Stored data:
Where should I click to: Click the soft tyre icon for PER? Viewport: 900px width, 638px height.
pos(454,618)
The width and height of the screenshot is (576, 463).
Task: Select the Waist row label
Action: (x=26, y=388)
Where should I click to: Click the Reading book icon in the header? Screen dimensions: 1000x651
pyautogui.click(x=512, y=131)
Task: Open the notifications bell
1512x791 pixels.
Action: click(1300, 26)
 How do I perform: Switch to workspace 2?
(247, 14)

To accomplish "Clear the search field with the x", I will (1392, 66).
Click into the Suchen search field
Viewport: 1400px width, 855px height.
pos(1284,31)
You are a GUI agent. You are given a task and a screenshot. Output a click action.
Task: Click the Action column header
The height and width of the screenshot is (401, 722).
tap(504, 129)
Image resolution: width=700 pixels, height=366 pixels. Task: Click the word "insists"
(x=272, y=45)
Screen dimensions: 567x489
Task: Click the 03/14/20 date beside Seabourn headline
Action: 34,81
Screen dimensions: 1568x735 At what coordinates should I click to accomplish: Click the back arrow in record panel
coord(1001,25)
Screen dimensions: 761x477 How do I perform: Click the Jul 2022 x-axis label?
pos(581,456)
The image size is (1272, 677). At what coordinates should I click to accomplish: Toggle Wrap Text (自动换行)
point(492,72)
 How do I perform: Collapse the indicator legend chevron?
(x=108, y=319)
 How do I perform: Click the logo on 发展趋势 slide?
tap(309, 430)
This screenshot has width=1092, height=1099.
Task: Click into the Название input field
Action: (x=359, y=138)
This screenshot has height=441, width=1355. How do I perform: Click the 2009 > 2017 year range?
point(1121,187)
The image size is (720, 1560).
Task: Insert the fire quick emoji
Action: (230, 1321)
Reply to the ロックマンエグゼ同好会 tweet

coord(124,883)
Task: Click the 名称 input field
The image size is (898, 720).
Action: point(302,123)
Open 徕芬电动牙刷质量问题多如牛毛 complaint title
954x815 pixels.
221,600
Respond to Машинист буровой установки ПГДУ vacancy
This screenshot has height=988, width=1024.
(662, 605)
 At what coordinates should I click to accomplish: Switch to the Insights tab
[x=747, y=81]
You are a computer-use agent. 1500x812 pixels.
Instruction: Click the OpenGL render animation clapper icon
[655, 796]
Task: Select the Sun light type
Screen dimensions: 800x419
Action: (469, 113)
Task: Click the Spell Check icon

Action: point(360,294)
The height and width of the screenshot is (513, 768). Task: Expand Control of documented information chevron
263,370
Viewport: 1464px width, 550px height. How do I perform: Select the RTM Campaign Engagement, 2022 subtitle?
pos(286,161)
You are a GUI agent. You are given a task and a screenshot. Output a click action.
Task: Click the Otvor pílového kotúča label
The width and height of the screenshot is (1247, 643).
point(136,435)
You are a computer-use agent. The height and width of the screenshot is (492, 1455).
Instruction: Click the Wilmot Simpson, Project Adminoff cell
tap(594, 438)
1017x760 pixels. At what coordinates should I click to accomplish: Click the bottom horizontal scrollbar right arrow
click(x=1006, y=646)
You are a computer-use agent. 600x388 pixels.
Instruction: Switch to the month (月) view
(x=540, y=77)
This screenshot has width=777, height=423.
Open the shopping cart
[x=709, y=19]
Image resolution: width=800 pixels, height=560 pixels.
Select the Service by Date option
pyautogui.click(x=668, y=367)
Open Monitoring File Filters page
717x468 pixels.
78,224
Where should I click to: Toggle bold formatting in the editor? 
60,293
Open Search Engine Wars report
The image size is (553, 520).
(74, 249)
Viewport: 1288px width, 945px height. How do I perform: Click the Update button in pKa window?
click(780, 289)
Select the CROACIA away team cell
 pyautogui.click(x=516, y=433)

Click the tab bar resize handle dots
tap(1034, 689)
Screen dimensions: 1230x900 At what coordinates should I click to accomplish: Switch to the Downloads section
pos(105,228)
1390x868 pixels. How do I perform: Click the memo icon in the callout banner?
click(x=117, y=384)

* _TASK REQUIREMENTS_
Emit the records above again, exactly, with no line skipped.

* _ANSWER FOR THIS EXERCISE_
Where should I click to: Click the soft tyre icon for PER? Viewport: 900px width, 638px height.
pos(454,618)
The width and height of the screenshot is (576, 463).
Task: Select the Waist row label
Action: (x=26, y=388)
Where should I click to: Click the Reading book icon in the header? Screen dimensions: 1000x651
pyautogui.click(x=512, y=131)
Task: Open the notifications bell
1512x791 pixels.
Action: click(1300, 26)
 How do I perform: Switch to workspace 2?
(247, 14)

To accomplish "Clear the search field with the x", I will (1392, 66).
Click into the Suchen search field
Viewport: 1400px width, 855px height.
pos(1284,31)
You are a GUI agent. You are given a task and a screenshot. Output a click action.
Task: Click the Action column header
The height and width of the screenshot is (401, 722).
tap(504, 129)
Image resolution: width=700 pixels, height=366 pixels. Task: Click the word "insists"
(x=272, y=45)
Screen dimensions: 567x489
Task: Click the 03/14/20 date beside Seabourn headline
Action: 34,81
Screen dimensions: 1568x735 At what coordinates should I click to accomplish: Click the back arrow in record panel
coord(1001,25)
Screen dimensions: 761x477 How do I perform: Click the Jul 2022 x-axis label?
pos(581,456)
The image size is (1272, 677). At what coordinates should I click to accomplish: Toggle Wrap Text (自动换行)
point(492,72)
 How do I perform: Collapse the indicator legend chevron?
(x=108, y=319)
 How do I perform: Click the logo on 发展趋势 slide?
tap(309, 430)
This screenshot has width=1092, height=1099.
Task: Click into the Название input field
Action: (x=359, y=138)
This screenshot has height=441, width=1355. How do I perform: Click the 2009 > 2017 year range?
point(1121,187)
The image size is (720, 1560).
Task: Insert the fire quick emoji
Action: (230, 1321)
Reply to the ロックマンエグゼ同好会 tweet

coord(124,883)
Task: Click the 名称 input field
The image size is (898, 720).
Action: point(302,123)
Open 徕芬电动牙刷质量问题多如牛毛 complaint title
954x815 pixels.
221,600
Respond to Машинист буровой установки ПГДУ vacancy
This screenshot has height=988, width=1024.
(662, 605)
 At what coordinates should I click to accomplish: Switch to the Insights tab
[x=747, y=81]
You are a computer-use agent. 1500x812 pixels.
Instruction: Click the OpenGL render animation clapper icon
[655, 796]
Task: Select the Sun light type
Screen dimensions: 800x419
Action: (469, 113)
Task: Click the Spell Check icon

Action: point(360,294)
The height and width of the screenshot is (513, 768). Task: Expand Control of documented information chevron
263,370
Viewport: 1464px width, 550px height. How do I perform: Select the RTM Campaign Engagement, 2022 subtitle?
pos(286,161)
You are a GUI agent. You are given a task and a screenshot. Output a click action.
Task: Click the Otvor pílového kotúča label
The width and height of the screenshot is (1247, 643).
point(136,435)
You are a computer-use agent. The height and width of the screenshot is (492, 1455).
Instruction: Click the Wilmot Simpson, Project Adminoff cell
tap(594, 438)
1017x760 pixels. At what coordinates should I click to accomplish: Click the bottom horizontal scrollbar right arrow
click(x=1006, y=646)
You are a computer-use agent. 600x388 pixels.
Instruction: Switch to the month (月) view
(x=540, y=77)
This screenshot has width=777, height=423.
Open the shopping cart
[x=709, y=19]
Image resolution: width=800 pixels, height=560 pixels.
Select the Service by Date option
pyautogui.click(x=668, y=367)
Open Monitoring File Filters page
717x468 pixels.
78,224
Where should I click to: Toggle bold formatting in the editor? 
60,293
Open Search Engine Wars report
The image size is (553, 520).
(74, 249)
Viewport: 1288px width, 945px height. How do I perform: Click the Update button in pKa window?
click(780, 289)
Select the CROACIA away team cell
 pyautogui.click(x=516, y=433)

Click the tab bar resize handle dots
tap(1034, 689)
Screen dimensions: 1230x900 At what coordinates should I click to accomplish: Switch to the Downloads section
pos(105,228)
1390x868 pixels. How do I perform: Click the memo icon in the callout banner?
click(x=117, y=384)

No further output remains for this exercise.